Activity.
From the listing below, pull out all lines with "Given" in them.
==============================
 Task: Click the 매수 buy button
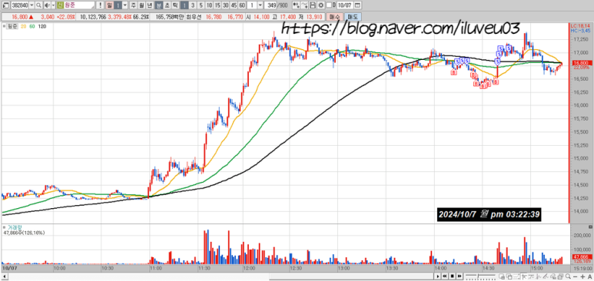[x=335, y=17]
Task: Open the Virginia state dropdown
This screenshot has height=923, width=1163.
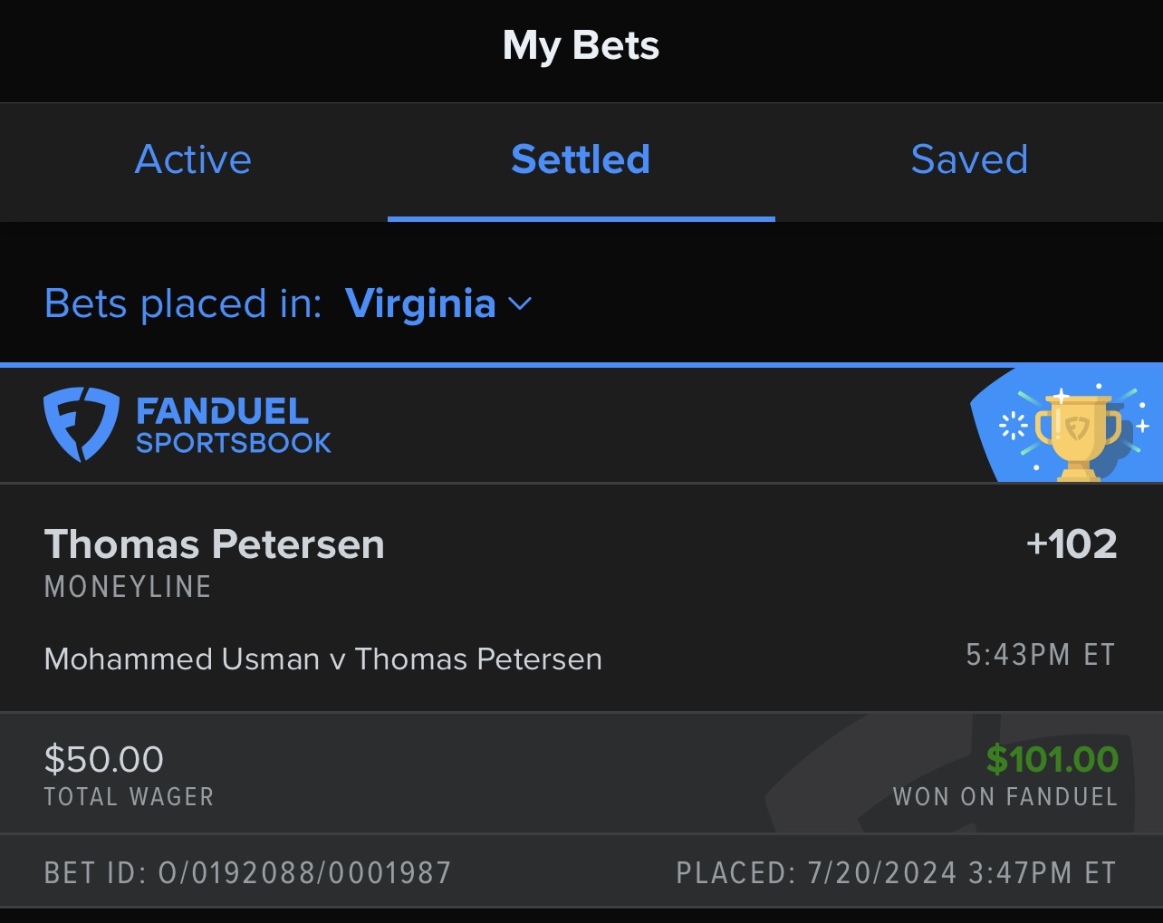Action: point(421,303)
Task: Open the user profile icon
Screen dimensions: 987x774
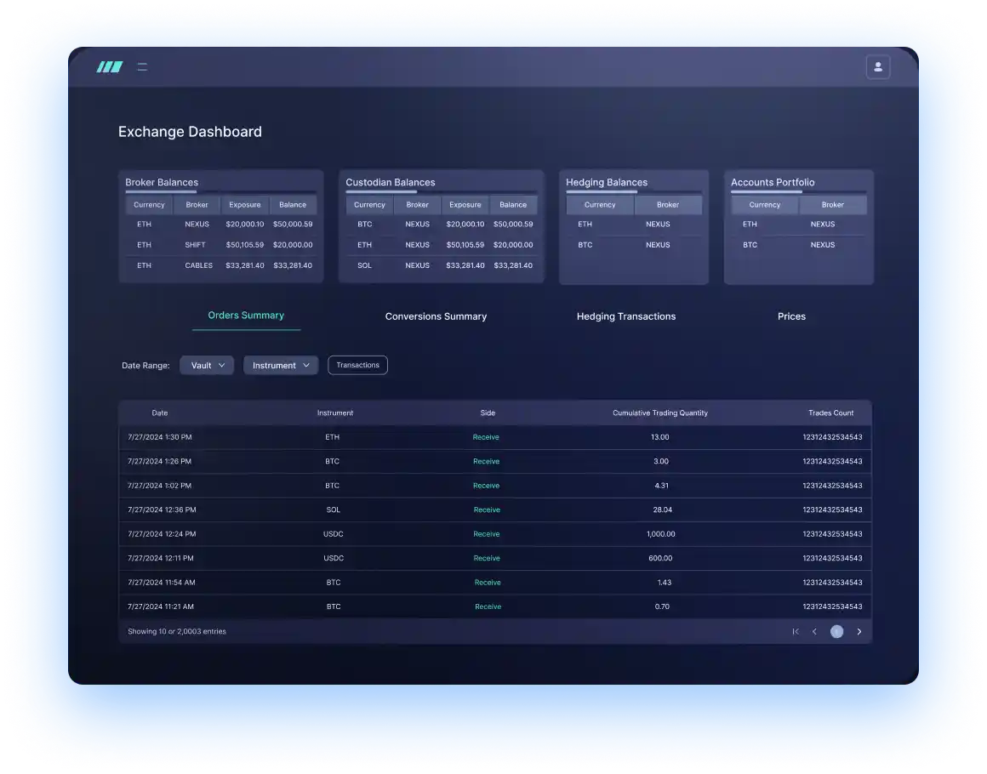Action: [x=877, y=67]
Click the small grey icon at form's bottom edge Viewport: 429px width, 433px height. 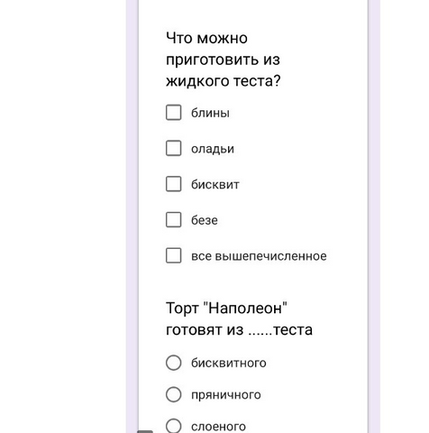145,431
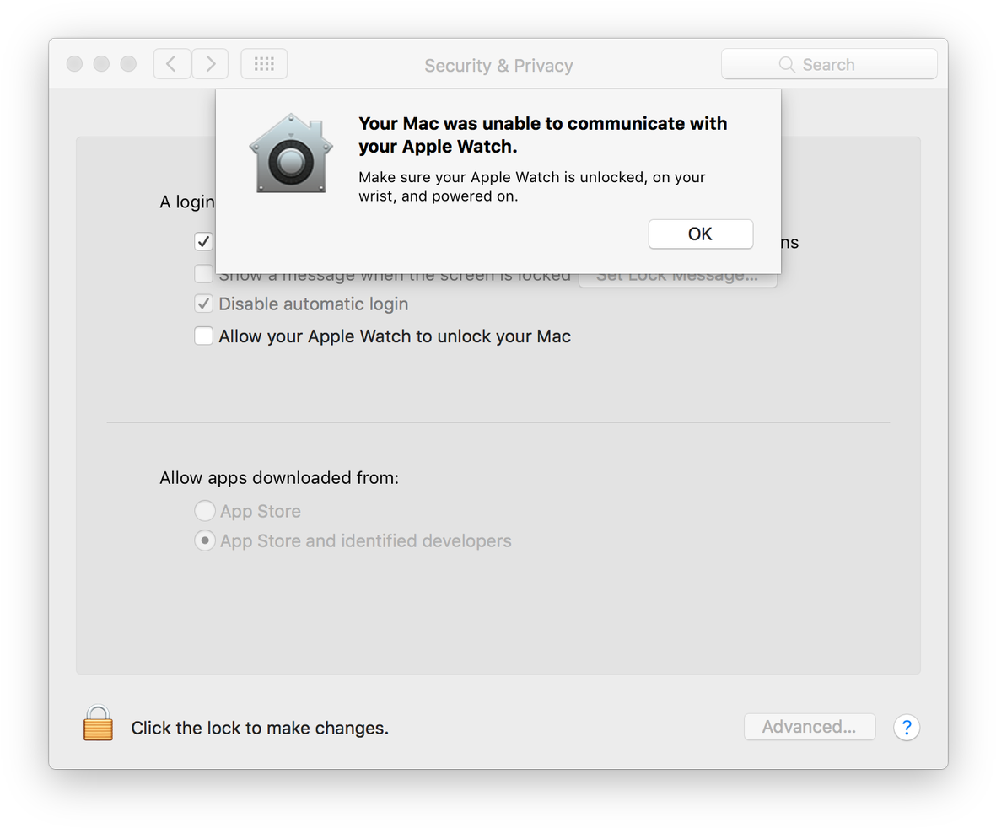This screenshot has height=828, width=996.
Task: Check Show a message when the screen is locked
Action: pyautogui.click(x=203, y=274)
==============================
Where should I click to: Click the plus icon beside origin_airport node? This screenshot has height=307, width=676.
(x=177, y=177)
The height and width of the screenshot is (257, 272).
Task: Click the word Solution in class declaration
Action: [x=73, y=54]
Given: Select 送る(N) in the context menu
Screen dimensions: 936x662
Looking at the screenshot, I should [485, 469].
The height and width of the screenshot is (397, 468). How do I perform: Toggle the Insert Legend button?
==============================
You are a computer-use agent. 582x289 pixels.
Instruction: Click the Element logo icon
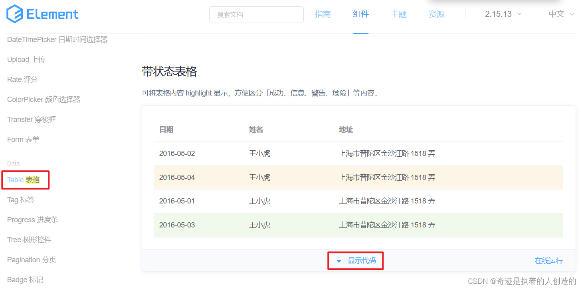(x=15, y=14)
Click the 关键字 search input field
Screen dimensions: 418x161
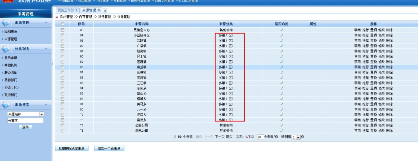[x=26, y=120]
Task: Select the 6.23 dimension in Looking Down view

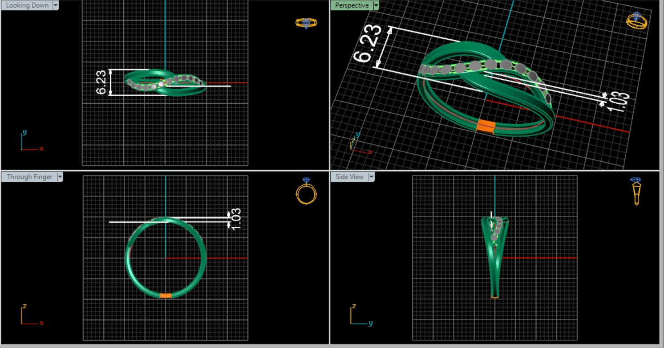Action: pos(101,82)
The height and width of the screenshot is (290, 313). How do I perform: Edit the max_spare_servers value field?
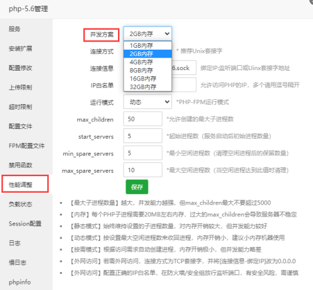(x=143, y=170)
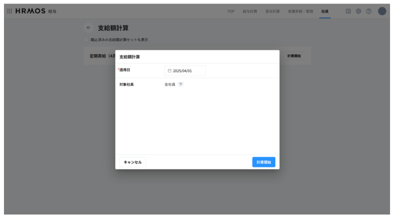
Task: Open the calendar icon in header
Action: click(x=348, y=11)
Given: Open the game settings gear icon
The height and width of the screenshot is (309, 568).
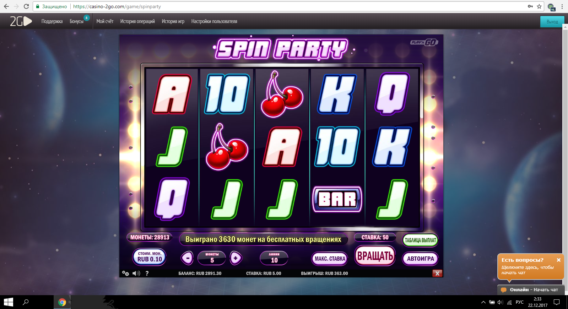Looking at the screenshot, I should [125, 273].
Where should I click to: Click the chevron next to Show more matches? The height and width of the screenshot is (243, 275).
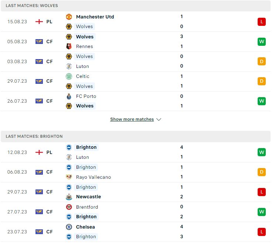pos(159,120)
==============================
Answer to the exercise.
Given: Select 送る(N) in the context menu
Given: Open the game settings gear icon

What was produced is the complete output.